Now to the plot, It’s A Wonderful Life is told in medias res, starting with an angel (Clarence) getting the job of saving George Bailey. Then, it quickly starts with the beginning of Bailey’s life. Bailey’s life, on the face of it, was not a big life. He yearned for one. He talked a big game about traveling the world and leaving the town he grew up in in the dust. And he worked hard for it. But every time he tried to leave, the universe (God?) stops him. He’s about to leave for Europe, his Dad has a stroke. He’s about to go to college, the evil Mr. Potter threatens to take over his business. Four years later, his brother comes home with a wife who offers the brother a way out of their town.
George, smart, kind, and compassionate George, ends up staying in town and he never leaves. The taint of that failure (in George’s eyes) follows him into his future, and even as he builds a life for himself in Bedford Falls there’s always a part of him that wonders if he wasn’t meant for something more.
When Clarence steps in to stop a Depression-era George from committing suicide, he shows Bailey what life would be like in Bedford Falls without him.
The movie is ready to show us just how big a life Bailey actually lived.
This is pure Capra. His overwhelming belief in the American ideal, even in the face of tragedy, and in the power of the righteous individual is exactly what I mean by “naïve.” But it’s also what makes It’s a Wonderful Life a Christmas classic, a stalwart reminder that despite everything in the world there’s the capacity for good and change. George’s decision to stick around and stick to his guns is what enables the goodness of the whole town to shine through.

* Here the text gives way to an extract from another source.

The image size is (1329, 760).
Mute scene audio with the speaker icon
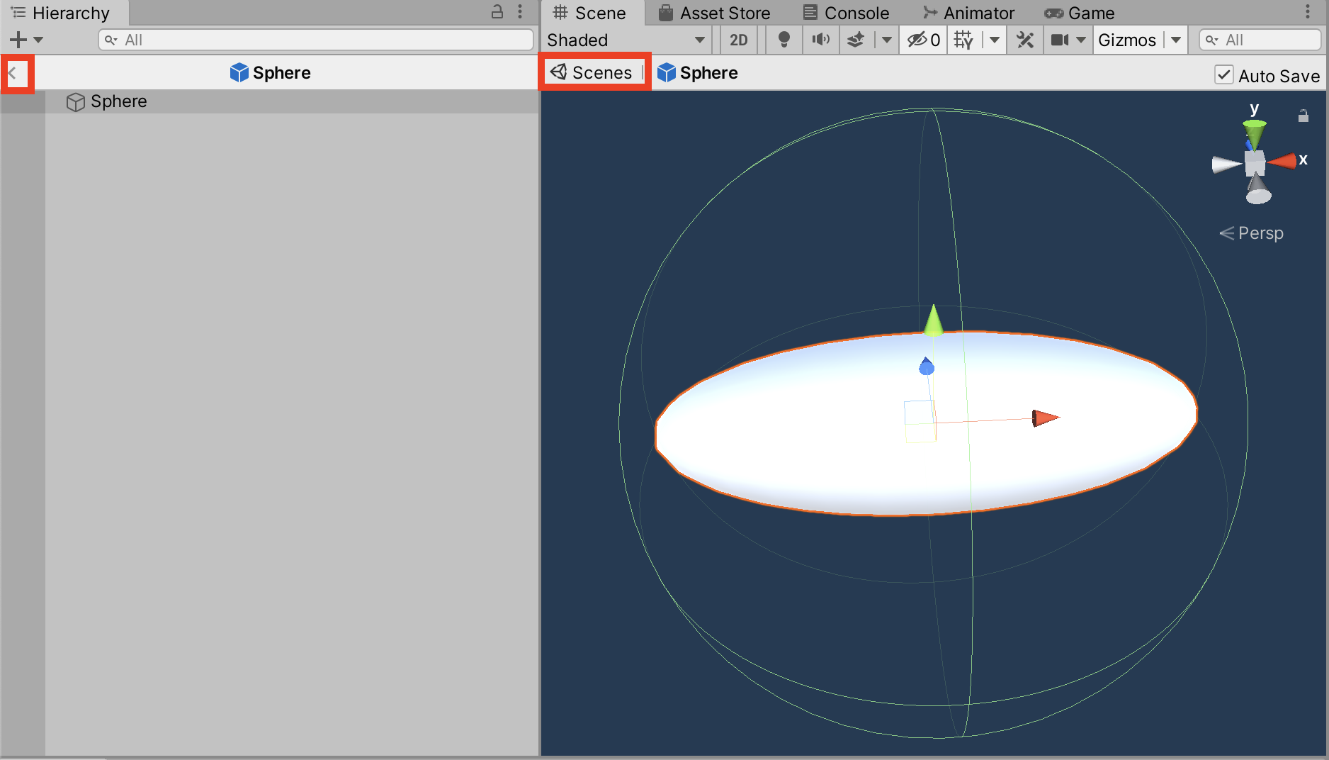click(x=820, y=40)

There’s a reason that TV shows and movies alike have been stealing this plot for years. It’s absurdly moving. Who hasn’t occasionally looked around at their life and wondered if the world around them would be better without them? Who hasn’t occasionally wondered if the road not taken was the right one? But the original, by mixing Christmas and Capra and the greatest parts of the “Greatest Generation,” is profoundly moving.
By the time the hapless angel Clarence shows up and starts showing George what life would be like without him, you’re already an hour and a half in, and deeply invested in this man’s salvation. He shows him a world without one man’s goodness, and shows the incredible ways that one life can touch all the others. I dare you to sit through the whole movie and not tear up when all the town’s people we’ve spent this movie with show up to help old George out. I know I sure couldn’t.
• “Mr. Potter, that this rabble you’re talking about… they do most of the working and paying and living and dying in this community. Well, is it too much to have them work and pay and live and die in a couple of decent rooms and a bath?” The 99% should adopt this as their motto
• “You know, George, I feel that, in a small way, we are doing something important. Satisfying a fundamental urge. It’s deep in the race for a man to want his own roof and walls and fireplace, and we’re helping him get those things in our shabby little office.” Don’t you wish the people at the big banks felt this way about their jobs?
• “Why don’t you go to the riffraff you love so much and ask them to lend you the money?” awww, Mr. Potter, what beautiful foreshadowing.